Prepping Tips for Starting a Food Storage Program

Paul's Prep Tips

Previously I shared with you some resources about drying and dehydrating food. Now, let’s talk about food storage. First, do you have enough food to feed your family for only a couple of days? Then, are you in the habit of running to the store a few times a week to replenish essential items you have run out of?

When just starting, many preppers are overwhelmed at the thought of storing enough food to eat for weeks or even months in a natural or manufactured disaster or event that disrupts the regular food supply chain. We have all seen news reports of empty supermarket shelves on a weather forecast of an impending blizzard or hurricane — not a loaf of bread to be found anywhere!

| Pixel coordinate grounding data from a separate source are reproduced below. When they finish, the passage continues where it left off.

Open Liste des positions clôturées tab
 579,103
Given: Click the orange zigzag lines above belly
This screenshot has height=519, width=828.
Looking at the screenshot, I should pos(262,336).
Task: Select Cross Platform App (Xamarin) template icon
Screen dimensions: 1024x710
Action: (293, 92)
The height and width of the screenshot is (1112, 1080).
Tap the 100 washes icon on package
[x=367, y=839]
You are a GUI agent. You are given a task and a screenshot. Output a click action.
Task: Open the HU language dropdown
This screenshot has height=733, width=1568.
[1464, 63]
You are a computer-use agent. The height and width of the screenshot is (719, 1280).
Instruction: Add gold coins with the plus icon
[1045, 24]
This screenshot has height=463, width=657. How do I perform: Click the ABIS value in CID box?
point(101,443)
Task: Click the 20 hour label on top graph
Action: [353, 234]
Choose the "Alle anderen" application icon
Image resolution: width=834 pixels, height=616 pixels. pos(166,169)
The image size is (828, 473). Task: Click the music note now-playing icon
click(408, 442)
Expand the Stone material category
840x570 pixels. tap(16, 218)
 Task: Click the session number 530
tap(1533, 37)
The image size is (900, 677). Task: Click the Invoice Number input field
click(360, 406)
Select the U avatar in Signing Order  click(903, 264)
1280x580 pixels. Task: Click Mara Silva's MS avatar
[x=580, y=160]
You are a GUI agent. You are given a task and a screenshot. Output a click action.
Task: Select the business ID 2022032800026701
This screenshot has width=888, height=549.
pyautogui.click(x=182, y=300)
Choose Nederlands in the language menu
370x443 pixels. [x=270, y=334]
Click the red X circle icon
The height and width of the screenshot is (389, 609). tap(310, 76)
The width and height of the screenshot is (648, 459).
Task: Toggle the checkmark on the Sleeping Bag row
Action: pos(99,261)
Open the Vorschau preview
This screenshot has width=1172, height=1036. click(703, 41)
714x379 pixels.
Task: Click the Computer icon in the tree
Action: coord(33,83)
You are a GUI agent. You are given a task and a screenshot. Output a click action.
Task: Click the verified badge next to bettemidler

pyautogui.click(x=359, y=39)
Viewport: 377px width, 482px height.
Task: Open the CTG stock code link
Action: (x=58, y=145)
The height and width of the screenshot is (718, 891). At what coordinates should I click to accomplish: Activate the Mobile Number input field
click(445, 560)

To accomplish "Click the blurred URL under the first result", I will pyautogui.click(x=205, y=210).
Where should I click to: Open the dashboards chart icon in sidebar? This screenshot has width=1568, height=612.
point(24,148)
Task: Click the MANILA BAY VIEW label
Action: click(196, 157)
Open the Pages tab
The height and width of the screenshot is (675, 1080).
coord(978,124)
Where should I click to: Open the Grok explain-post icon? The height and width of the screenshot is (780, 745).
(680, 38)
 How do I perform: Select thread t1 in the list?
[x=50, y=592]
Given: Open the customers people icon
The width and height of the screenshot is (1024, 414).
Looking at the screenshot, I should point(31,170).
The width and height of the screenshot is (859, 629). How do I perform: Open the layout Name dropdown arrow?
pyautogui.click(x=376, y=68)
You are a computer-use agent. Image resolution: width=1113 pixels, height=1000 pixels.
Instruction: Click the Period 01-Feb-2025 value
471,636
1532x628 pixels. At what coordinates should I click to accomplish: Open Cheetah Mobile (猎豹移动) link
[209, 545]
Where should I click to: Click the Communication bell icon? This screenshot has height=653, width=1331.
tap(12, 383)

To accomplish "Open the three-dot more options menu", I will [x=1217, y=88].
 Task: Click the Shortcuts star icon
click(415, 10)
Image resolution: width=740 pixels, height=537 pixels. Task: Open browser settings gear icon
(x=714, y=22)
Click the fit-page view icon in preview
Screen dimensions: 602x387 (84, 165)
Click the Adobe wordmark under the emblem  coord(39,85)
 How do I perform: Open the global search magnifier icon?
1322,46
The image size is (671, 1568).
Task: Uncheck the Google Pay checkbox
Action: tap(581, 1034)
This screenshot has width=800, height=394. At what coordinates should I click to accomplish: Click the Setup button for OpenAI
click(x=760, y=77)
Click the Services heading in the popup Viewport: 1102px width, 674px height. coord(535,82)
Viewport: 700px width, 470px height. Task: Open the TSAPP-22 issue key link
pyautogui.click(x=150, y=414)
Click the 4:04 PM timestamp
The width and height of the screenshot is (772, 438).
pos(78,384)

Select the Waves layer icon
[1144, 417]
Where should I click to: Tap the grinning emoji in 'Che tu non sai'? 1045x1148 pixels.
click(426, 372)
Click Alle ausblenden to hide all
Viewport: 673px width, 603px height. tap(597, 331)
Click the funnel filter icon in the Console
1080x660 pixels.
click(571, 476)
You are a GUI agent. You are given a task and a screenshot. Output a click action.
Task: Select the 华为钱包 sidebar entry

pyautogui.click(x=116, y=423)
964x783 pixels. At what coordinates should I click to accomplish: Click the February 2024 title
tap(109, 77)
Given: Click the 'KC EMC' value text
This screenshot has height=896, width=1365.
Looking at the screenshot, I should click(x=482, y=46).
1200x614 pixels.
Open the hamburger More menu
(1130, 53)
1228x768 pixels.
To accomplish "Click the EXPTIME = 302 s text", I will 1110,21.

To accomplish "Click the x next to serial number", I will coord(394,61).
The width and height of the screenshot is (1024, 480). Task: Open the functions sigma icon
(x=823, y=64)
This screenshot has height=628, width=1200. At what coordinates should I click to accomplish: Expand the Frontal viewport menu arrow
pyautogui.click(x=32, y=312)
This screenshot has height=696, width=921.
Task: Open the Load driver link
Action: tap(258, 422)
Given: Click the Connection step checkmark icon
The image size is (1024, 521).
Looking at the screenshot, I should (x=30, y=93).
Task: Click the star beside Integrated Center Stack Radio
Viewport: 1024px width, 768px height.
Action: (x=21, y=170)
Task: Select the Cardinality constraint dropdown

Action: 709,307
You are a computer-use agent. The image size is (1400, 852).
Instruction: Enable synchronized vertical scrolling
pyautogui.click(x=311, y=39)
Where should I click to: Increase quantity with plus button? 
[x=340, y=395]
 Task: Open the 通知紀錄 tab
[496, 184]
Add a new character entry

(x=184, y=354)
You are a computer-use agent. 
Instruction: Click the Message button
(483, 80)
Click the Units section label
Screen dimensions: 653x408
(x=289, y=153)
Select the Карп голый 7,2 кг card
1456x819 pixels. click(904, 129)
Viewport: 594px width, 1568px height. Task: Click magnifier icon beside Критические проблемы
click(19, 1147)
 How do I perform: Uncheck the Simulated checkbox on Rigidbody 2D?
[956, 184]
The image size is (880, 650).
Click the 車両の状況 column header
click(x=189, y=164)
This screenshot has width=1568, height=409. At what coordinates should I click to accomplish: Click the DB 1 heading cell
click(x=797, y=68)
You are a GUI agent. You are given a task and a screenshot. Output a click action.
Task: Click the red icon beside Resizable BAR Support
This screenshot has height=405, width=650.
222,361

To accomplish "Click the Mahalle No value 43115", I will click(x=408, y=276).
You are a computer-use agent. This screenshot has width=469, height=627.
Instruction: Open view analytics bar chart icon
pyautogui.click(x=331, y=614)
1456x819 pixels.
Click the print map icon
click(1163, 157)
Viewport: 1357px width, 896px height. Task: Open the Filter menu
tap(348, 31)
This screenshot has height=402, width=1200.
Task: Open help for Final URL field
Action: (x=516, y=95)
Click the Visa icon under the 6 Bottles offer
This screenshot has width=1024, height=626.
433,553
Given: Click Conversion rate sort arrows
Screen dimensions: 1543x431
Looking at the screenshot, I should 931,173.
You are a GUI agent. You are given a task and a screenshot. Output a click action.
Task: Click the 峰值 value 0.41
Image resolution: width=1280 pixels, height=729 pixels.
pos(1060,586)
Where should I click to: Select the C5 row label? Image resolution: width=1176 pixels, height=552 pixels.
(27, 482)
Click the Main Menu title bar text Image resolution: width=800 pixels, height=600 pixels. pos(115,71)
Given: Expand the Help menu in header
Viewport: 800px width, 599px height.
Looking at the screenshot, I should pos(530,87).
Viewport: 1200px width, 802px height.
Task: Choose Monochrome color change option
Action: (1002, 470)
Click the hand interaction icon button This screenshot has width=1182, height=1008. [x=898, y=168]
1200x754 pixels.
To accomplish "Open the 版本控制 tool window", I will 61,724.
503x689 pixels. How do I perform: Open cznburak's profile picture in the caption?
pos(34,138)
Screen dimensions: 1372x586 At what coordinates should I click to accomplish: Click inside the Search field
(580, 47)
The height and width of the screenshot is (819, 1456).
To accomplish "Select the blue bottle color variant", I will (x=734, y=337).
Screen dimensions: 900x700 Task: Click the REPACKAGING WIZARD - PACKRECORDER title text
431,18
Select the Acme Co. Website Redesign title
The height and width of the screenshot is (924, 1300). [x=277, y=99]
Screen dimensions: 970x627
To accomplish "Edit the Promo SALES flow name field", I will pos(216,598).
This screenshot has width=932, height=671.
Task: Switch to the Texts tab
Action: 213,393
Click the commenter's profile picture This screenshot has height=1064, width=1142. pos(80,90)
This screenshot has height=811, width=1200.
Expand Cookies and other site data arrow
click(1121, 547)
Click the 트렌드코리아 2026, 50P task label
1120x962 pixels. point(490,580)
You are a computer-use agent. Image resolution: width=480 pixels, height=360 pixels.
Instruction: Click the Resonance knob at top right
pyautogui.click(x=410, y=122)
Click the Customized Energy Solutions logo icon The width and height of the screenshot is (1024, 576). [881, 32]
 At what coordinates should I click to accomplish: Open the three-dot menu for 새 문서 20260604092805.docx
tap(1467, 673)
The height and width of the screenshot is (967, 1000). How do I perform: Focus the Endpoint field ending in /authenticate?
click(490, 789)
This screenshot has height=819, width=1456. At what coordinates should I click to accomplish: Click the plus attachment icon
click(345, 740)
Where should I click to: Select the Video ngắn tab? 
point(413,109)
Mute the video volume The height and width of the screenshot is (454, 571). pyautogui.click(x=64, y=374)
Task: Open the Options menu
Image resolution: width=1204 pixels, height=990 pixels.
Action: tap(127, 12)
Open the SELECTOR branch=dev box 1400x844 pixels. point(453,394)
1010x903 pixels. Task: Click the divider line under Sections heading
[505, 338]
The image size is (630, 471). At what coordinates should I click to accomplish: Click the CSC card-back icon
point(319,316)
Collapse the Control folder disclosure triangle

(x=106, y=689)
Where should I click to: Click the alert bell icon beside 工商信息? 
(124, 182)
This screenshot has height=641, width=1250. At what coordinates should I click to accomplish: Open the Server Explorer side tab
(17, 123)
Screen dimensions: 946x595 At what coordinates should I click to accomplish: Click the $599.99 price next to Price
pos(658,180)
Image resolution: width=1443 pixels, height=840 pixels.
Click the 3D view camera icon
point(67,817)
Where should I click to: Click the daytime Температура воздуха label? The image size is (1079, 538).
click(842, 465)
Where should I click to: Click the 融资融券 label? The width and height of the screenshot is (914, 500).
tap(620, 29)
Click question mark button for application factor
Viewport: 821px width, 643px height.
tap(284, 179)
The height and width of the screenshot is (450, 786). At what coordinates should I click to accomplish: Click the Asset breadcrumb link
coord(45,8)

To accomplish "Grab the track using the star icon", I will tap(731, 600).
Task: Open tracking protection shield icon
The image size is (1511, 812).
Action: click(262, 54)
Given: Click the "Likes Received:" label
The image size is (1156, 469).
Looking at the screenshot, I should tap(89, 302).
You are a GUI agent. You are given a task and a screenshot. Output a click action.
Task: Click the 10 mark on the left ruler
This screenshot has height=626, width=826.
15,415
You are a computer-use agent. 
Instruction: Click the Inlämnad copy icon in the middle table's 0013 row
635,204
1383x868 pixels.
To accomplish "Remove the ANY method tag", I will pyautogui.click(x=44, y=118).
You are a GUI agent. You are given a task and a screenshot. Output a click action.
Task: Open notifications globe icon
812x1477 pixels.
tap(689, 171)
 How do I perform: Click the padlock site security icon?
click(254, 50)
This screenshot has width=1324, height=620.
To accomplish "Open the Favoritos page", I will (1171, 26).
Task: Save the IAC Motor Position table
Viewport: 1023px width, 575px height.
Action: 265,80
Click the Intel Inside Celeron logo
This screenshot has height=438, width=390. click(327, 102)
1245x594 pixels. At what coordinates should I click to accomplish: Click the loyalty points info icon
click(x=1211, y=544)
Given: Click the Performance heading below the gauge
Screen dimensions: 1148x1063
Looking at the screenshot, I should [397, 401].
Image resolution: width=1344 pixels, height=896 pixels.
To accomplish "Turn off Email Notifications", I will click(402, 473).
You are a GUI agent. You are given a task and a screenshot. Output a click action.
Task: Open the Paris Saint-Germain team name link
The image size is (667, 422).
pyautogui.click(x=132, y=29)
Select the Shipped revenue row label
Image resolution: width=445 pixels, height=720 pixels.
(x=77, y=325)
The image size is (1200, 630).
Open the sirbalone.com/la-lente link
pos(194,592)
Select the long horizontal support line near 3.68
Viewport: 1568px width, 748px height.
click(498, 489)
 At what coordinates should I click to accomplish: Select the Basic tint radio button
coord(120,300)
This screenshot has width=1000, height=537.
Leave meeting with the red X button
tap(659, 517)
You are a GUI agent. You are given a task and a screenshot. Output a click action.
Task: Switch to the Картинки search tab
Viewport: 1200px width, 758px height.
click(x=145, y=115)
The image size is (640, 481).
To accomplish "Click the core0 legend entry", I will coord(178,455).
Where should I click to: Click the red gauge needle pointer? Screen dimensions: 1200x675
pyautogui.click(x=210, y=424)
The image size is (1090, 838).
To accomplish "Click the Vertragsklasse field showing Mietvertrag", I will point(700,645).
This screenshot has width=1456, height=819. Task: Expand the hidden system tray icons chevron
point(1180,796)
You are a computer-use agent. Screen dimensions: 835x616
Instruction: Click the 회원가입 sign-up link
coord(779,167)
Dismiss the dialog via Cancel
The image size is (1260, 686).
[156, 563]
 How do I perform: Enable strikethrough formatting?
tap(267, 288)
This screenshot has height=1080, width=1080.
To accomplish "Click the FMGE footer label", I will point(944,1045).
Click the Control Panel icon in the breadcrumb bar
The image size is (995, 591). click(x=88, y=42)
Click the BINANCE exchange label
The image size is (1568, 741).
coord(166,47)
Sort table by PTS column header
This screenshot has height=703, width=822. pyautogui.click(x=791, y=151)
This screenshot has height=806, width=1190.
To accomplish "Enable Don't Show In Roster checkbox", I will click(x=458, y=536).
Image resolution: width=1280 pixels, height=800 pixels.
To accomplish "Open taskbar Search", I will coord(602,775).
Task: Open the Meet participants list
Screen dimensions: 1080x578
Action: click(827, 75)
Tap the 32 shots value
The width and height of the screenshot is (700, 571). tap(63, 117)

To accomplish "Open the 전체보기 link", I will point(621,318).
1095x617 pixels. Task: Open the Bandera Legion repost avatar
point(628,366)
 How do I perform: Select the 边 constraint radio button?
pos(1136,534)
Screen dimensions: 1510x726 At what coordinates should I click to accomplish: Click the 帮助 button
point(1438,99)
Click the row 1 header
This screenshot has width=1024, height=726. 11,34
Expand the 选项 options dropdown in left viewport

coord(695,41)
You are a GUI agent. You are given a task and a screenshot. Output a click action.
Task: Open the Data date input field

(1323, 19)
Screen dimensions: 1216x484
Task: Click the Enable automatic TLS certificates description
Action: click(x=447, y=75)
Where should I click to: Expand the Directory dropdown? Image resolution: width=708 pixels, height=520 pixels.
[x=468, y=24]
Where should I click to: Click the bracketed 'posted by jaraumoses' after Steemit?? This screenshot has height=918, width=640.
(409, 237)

Buying and storing the recommended one-year inventory of food and non-food essentials to sustain a family can seem impossible, especially if you are starting. However, creating a home food storage system can be accomplished with a few essential prepping tips that will put you well on your way to a well-organized food supply that is easy to use and maintain:

  • Start small — buy what you eat and eat what you buy. Consider your family’s food preferences and eating habits, and try to estimate what you would need for a few days, weeks, or months if you had to rely on your stored food to survive.
  • Store regular foods that you normally eat. The first priority in a home food storage program is to build up a supply of “regular” food that is used during normal daily food preparation and rotate those supplies on a regular basis. Items like MREs (Meals Ready to Eat) or freeze-dried foods have a place in long-term food storage and can be utilized as a backup to the regular food supply.
  • Buy duplicates of food and other essential items that you already use. If you run out of peanut butter one week, buy two jars and put one jar into your food storage inventory. Adding a few extra packages, cans, or jars of the food you normally buy is a quick and painless way to build up supplies of food, household products, or over-the-counter medications you routinely use.
  • Mark the newly purchased items with the date you bought them — a permanent marker such as a Sharpie works well. When you need another jar or can of something, you can refer to the purchase date to use the oldest item up first. Rotation of stored items will ensure that they get used up before their expiration date.
  • Buy in bulk whenever possible. Save money and stock up by purchasing larger quantities of anything you use when it is on sale. Buying in bulk is a great way to save money and stock up on your supplies at the same time! Use coupons or shop at wholesalers or food co-ops to maximize your purchasing power.

A food storage program can seem like a daunting task at first, but with small steps and careful planning, you can reach your goal of being self-sufficient in an emergency or an extended period.

The above tips are what we do regularly. But, not knowing what lies ahead, why not give the above some thought and see what you can get in place so you are better prepared?